◆ **WHAT TO WORK ON**: From the data that follows, copy every line with the string "Compartir".

#### DATA SHOWN ####

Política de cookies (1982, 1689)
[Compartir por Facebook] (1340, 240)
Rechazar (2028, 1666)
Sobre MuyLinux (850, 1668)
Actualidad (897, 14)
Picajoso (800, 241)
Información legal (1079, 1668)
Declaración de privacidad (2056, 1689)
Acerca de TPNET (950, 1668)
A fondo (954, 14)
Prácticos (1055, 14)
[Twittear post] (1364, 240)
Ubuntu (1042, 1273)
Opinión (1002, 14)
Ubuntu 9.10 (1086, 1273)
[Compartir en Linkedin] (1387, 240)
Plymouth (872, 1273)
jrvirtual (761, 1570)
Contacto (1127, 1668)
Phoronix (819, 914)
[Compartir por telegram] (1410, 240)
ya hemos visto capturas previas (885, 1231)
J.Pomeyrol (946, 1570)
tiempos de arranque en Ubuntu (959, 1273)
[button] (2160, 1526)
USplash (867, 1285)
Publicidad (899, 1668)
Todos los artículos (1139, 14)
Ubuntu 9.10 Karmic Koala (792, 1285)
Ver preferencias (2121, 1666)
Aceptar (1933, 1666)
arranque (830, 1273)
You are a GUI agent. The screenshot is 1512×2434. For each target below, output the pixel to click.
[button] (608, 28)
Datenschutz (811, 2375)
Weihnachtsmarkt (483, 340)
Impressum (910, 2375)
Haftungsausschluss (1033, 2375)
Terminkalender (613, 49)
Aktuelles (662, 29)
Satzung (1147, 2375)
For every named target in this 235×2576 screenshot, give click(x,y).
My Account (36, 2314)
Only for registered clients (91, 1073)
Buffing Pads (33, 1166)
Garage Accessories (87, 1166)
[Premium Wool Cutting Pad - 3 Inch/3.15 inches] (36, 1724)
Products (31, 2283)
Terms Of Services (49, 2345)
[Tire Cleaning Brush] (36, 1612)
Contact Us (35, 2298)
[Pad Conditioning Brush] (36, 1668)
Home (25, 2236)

####

◆ **ANSWER BOX**:
[Compartir por Facebook] (1340, 240)
[Compartir en Linkedin] (1387, 240)
[Compartir por telegram] (1410, 240)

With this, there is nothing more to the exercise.